The plans were spelled out yesterday in a 138-page document that every haulier and business doing business with EU will have to read very closely.

The document is an update to the Border Operating Model first published in July of this year. In the UK Government’s own words, the updates does as follows:

  • Maps out the intended locations of inland border infrastructure. The sites will provide the necessary additional capacity to carry out checks on freight.
  • Announces that passports will be required for entry into the UK from October 2021 as the Government phases out the use of EU, EEA and Swiss national identity cards as a valid travel document for entry to the UK. Identity cards are among the least secure documents seen at the border and ending their use will strengthen our security as the UK takes back control of its borders at the end of the transition period.
  • Confirms, after extensive engagement with industry, that a Kent Access Permit will be mandatory for HGVs using the short strait channel crossings in Kent. The easy-to-use ‘Check an HGV’ service will allow hauliers to check if they have the correct customs documentation and obtain a Kent Access Permit.
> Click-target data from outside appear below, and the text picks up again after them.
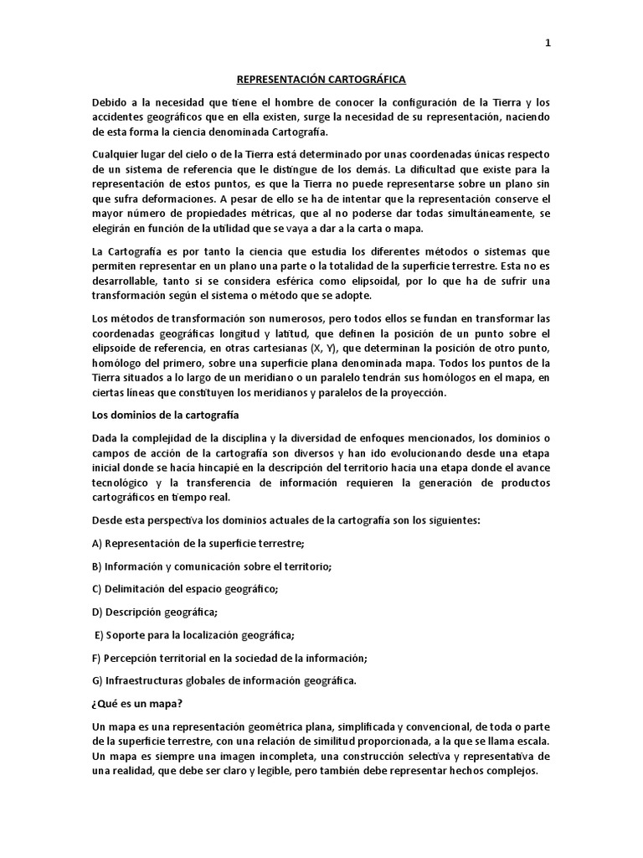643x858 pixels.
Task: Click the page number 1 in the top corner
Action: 548,44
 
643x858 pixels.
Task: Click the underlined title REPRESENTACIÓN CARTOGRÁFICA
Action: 322,79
According to the updated Border Operating Model, 5 inland border sites will be operational in January 2021 in the following locations: Ashord Waterbrook, Sevington Ashford, Ebbsfleet Int. Station, North Weald Airfield, and Warrington. In addition, 2 more sites at Thames Gateway and Birmingham could be utilised in January of next year. Finally, a further 3 sites at Dover, South Wales and Holyhead have been earmarked as potential locations for July 2021.

The revised document has been positively received by Logistics UK Policy Director Elizabeth de Jong, who says the clarification it provides will be „welcomed” by Logistics UK members.
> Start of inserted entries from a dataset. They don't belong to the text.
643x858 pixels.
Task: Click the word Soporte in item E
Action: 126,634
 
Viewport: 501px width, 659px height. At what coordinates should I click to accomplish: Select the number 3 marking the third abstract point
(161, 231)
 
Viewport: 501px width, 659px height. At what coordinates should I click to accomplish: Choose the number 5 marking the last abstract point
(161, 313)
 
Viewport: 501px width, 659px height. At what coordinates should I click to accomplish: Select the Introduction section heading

“Clarification on the arrangements for the UK’s borders with the EU at the end of the Transition Period is welcomed by our members, the organisations charged with moving goods and services to and from our nation’s largest trading partner.”
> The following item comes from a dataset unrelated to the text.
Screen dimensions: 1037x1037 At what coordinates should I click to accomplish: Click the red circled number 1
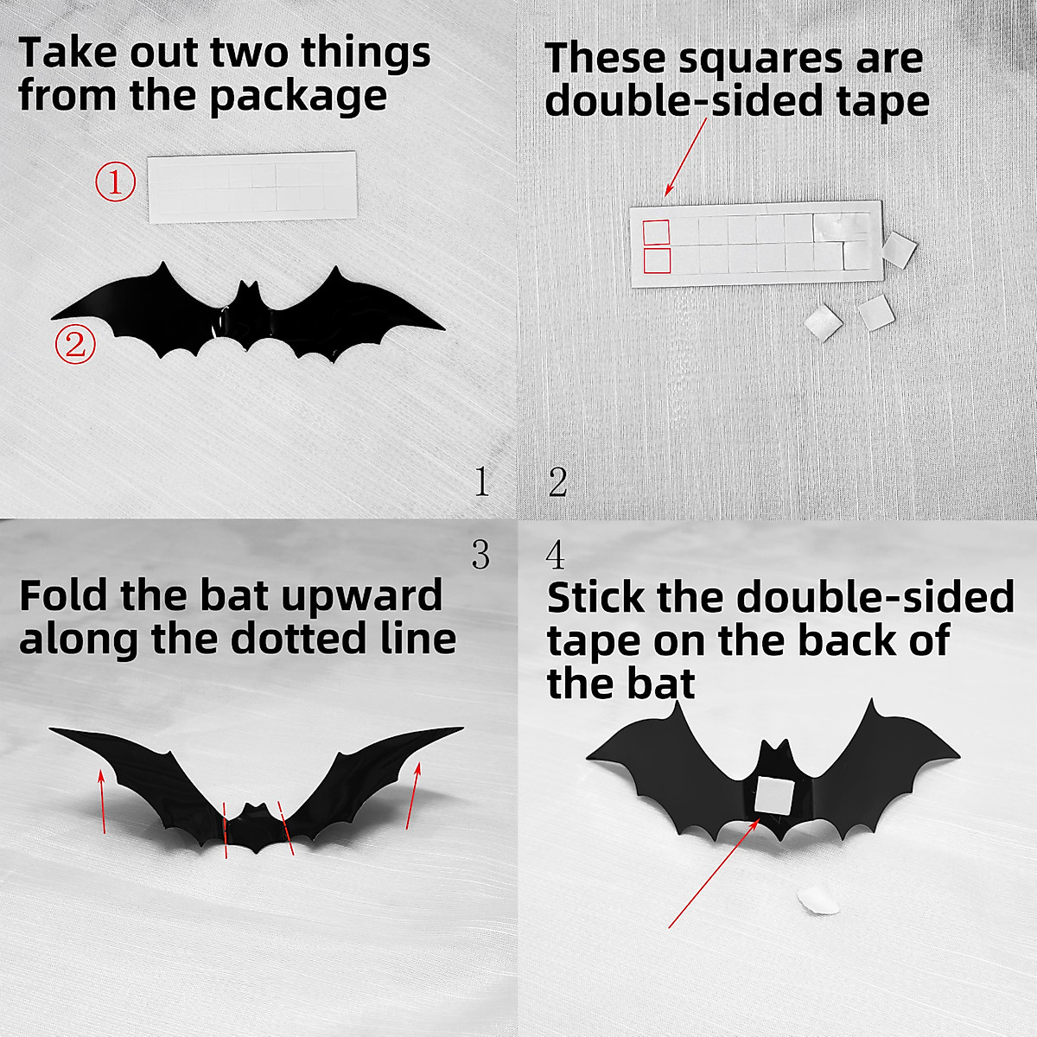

However, de Jong added that she now wishes to see more clarity on trading between Great Britain and Northern Ireland:

“We now want to see the same clarity and detailed information for the movement of goods between Great Britain and Northern Ireland, so that businesses can plan and logistics operators avoid delays.”

The Road Haulage association (RHA) have also welcomed the update. Writing on Twitter yesterday afternoon, the organisation nonetheless stressed that if there are any errors in the paperwork post-Brexit, goods will simply not pass the border.

Meanwhile, Rod McKenzie, the RHA’s Managing Director of Policy & Public Affairs, has expressed concerns about the 8 UK Government IT systems that will be used to facilitate the import of goods into the country.

Speaking on BBC Radio Kent, McKenzie said that a „gigantic” IT system such as the one being implemented would normally have „years” of preparation. His concern is that the 8 systems won’t communicate with each other, creating a situation whereby the technology „lets down the extraordinary amount of paperwork and red tape that will now have to be done.”